Entonces, apoyando su linterna y acercándose á él, dijo: —¿Estás ahí, Ursus?

—¿Quién eres?—preguntó el gigante volviendo la cabeza.

—¿No me conoces?

—¿Cómo te he de conocer, si has apagado la luz?

Pero, en ese propio instante, vió el joven tribuno á Ligia recostada cerca de la pared y envuelta en un manto.

Así, pues, sin decir una palabra mas, arrodillóse junto á ella.

Ursus le reconoció entonces y dijo: —Loado sea Dios! Mas, no la despiertes, señor.

Vinicio, de rodillas á su lado, la contemplaba con ojos anublados por las lágrimas. A pesar de la obscuridad, distinguió su rostro, que le pareció tan pálido como el alabastro, y sus enflaquecidos brazos.

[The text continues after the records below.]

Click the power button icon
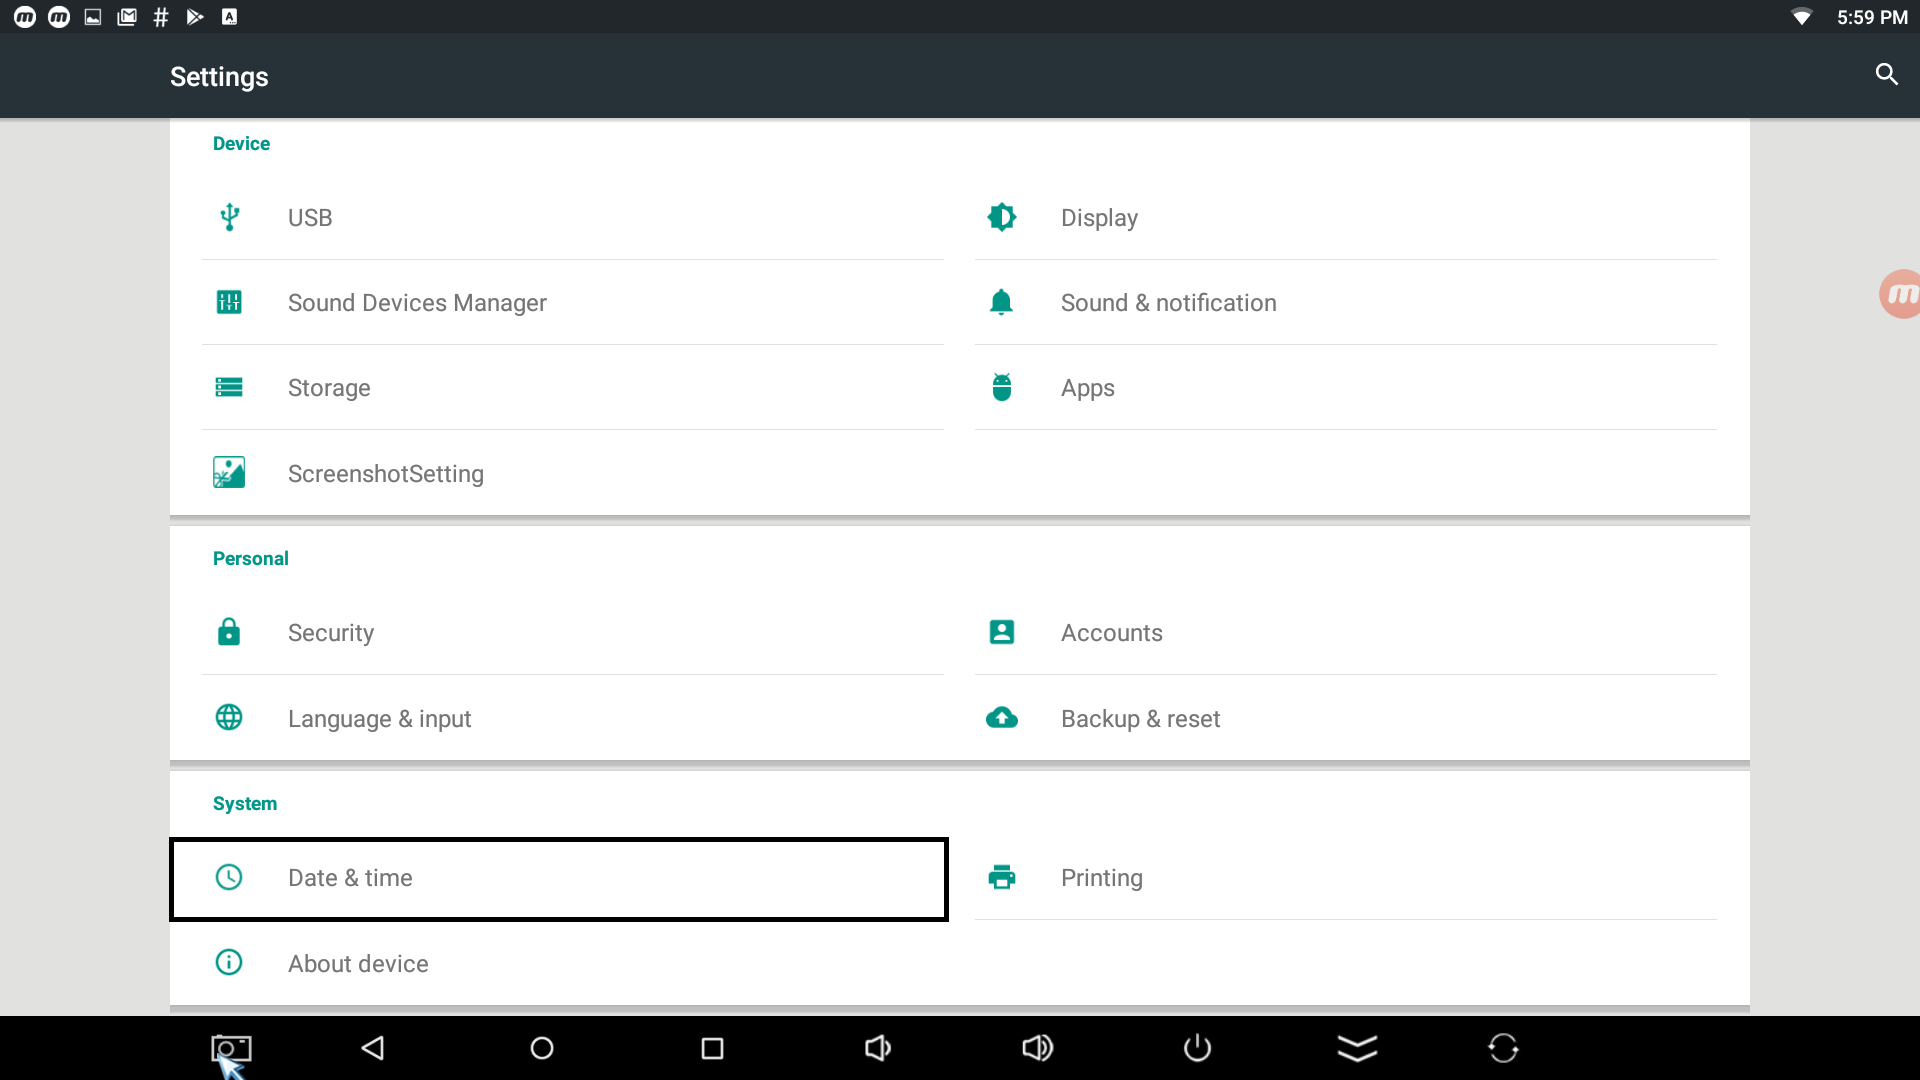The height and width of the screenshot is (1080, 1920). [x=1197, y=1048]
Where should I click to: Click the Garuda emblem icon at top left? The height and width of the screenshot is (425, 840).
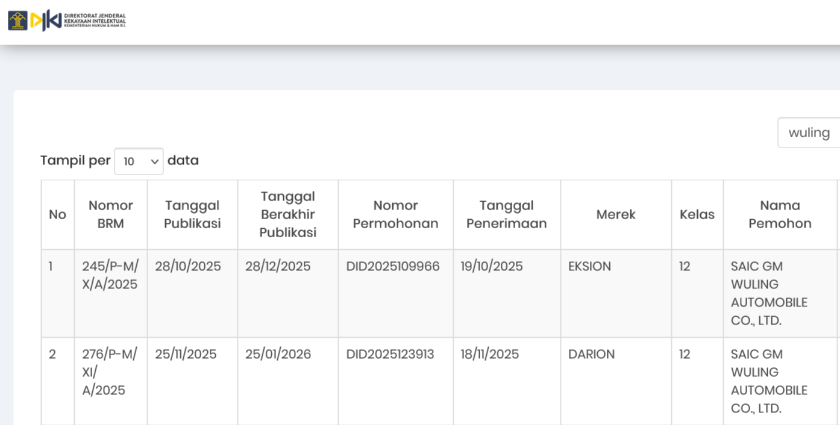tap(17, 20)
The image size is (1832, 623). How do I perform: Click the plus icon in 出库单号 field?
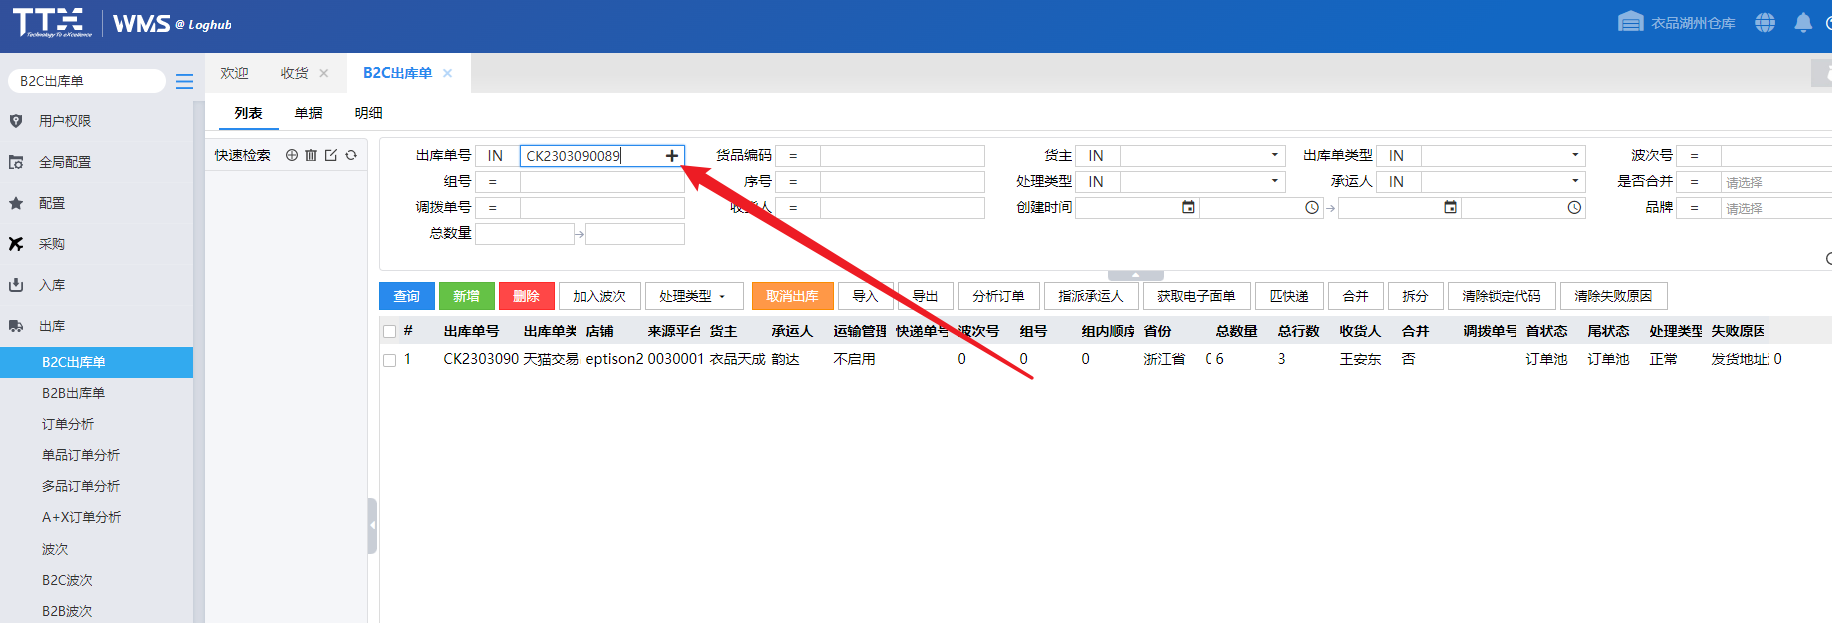672,156
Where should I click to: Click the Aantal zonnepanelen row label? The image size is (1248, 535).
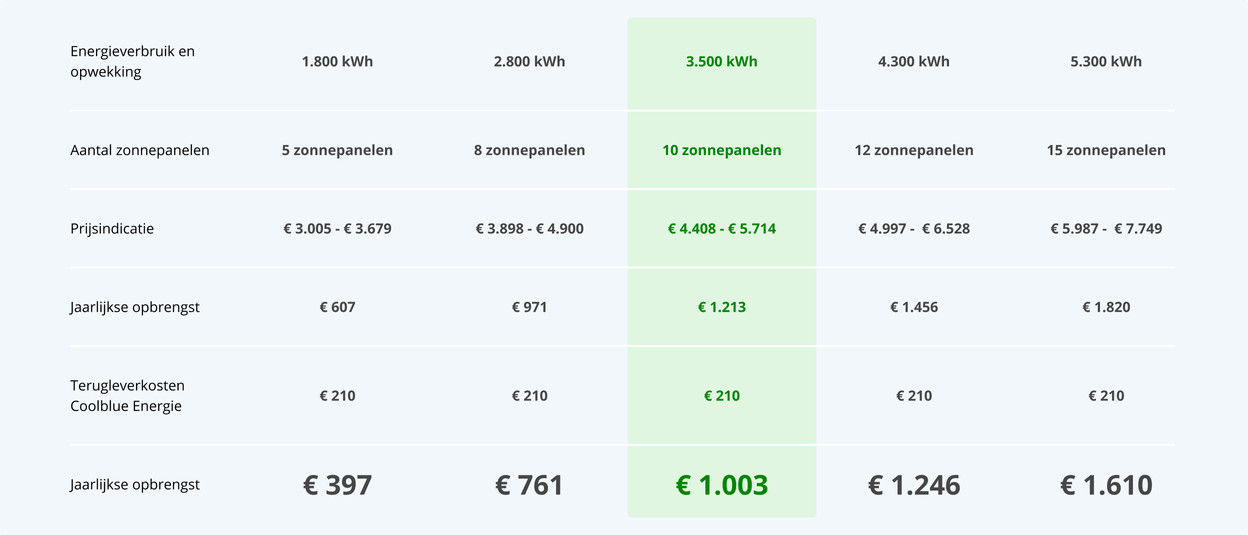(140, 151)
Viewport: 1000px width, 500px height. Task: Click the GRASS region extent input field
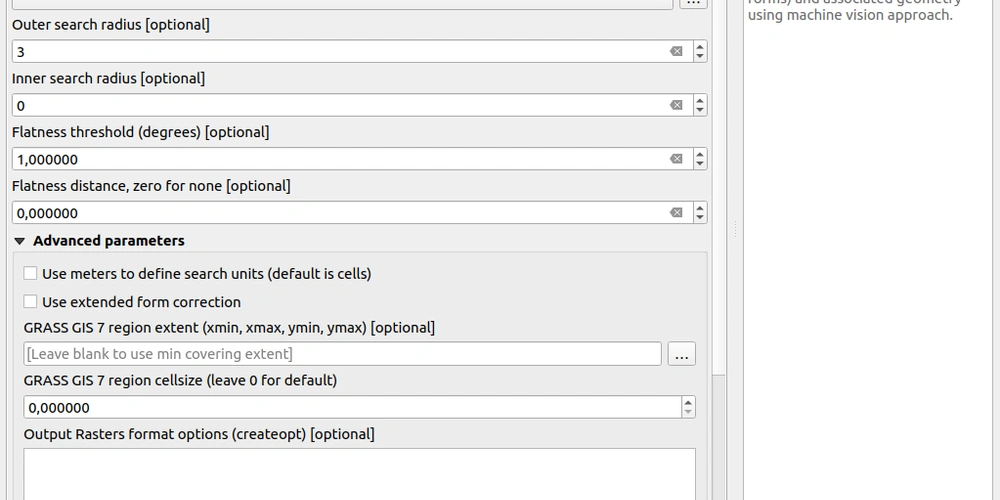click(x=340, y=354)
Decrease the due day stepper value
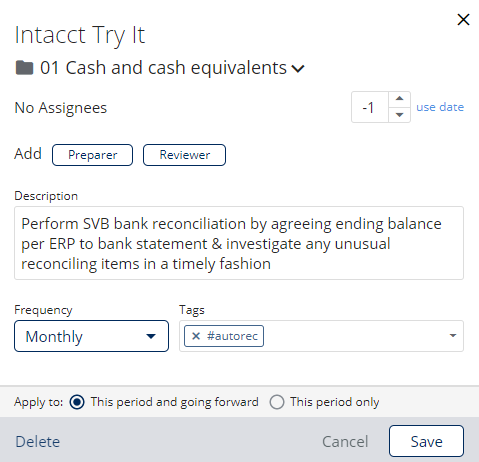This screenshot has height=462, width=479. point(399,115)
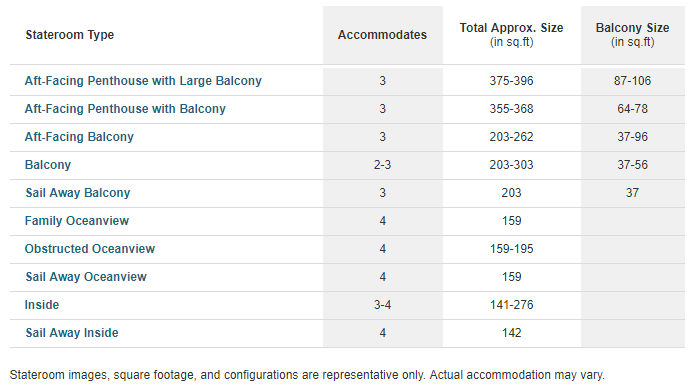Click the Accommodates column header
Image resolution: width=691 pixels, height=391 pixels.
(x=383, y=35)
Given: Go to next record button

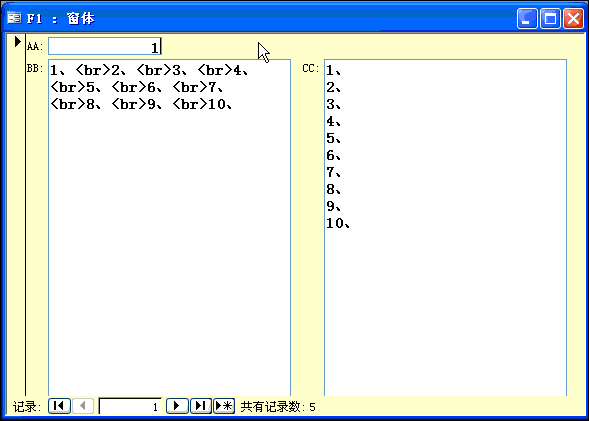Looking at the screenshot, I should [177, 406].
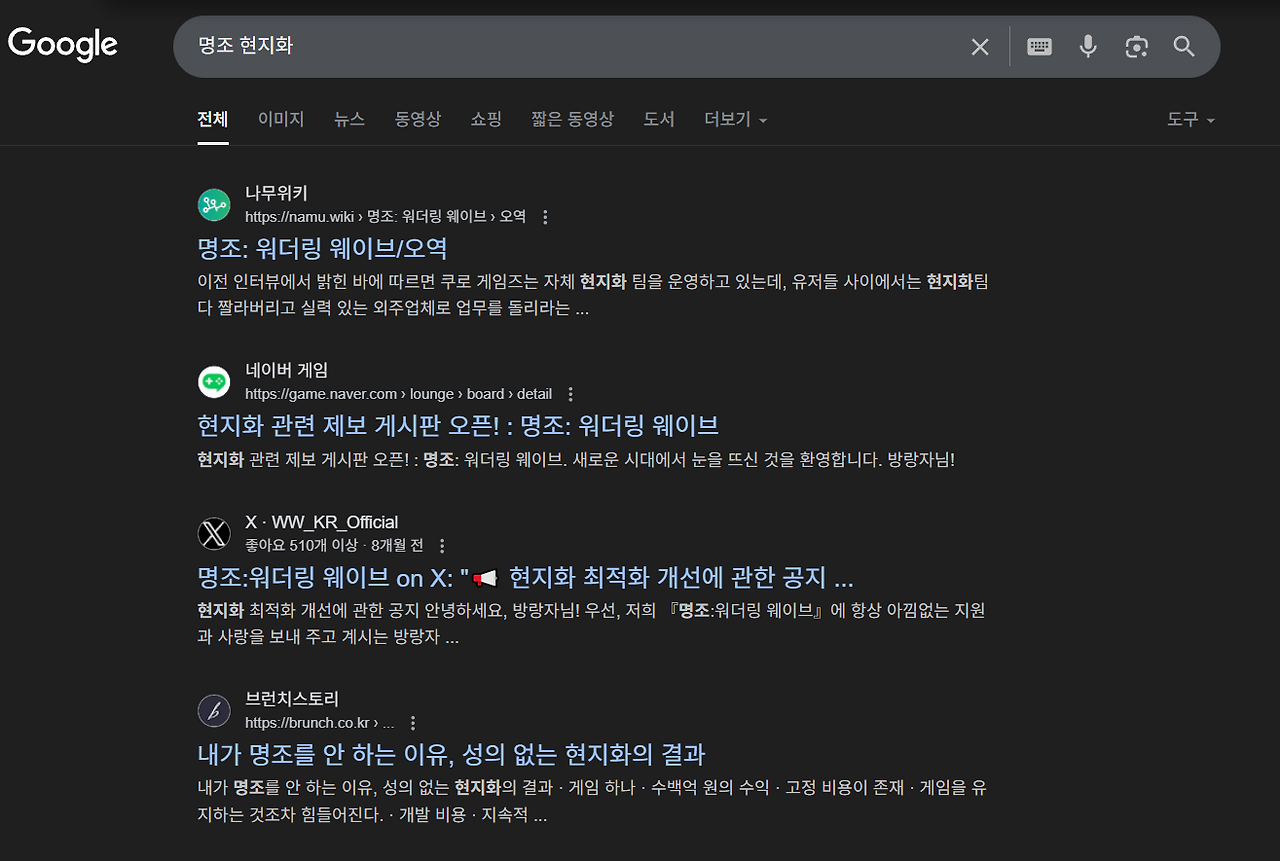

Y á la vista de la joven, su amor pareció convertirse en una amargura desgarradora, en un afecto que agitaba su alma hasta lo más recóndito, y en el que al mismo tiempo había tanta piedad, tanto respeto y adoración tanta, que sin poder contenerse inclinó al suelo la faz y llevó á sus labios la orla del manto sobre el cual descansaba aquella cabeza, para él más amada que ninguna otra cosa en el mundo.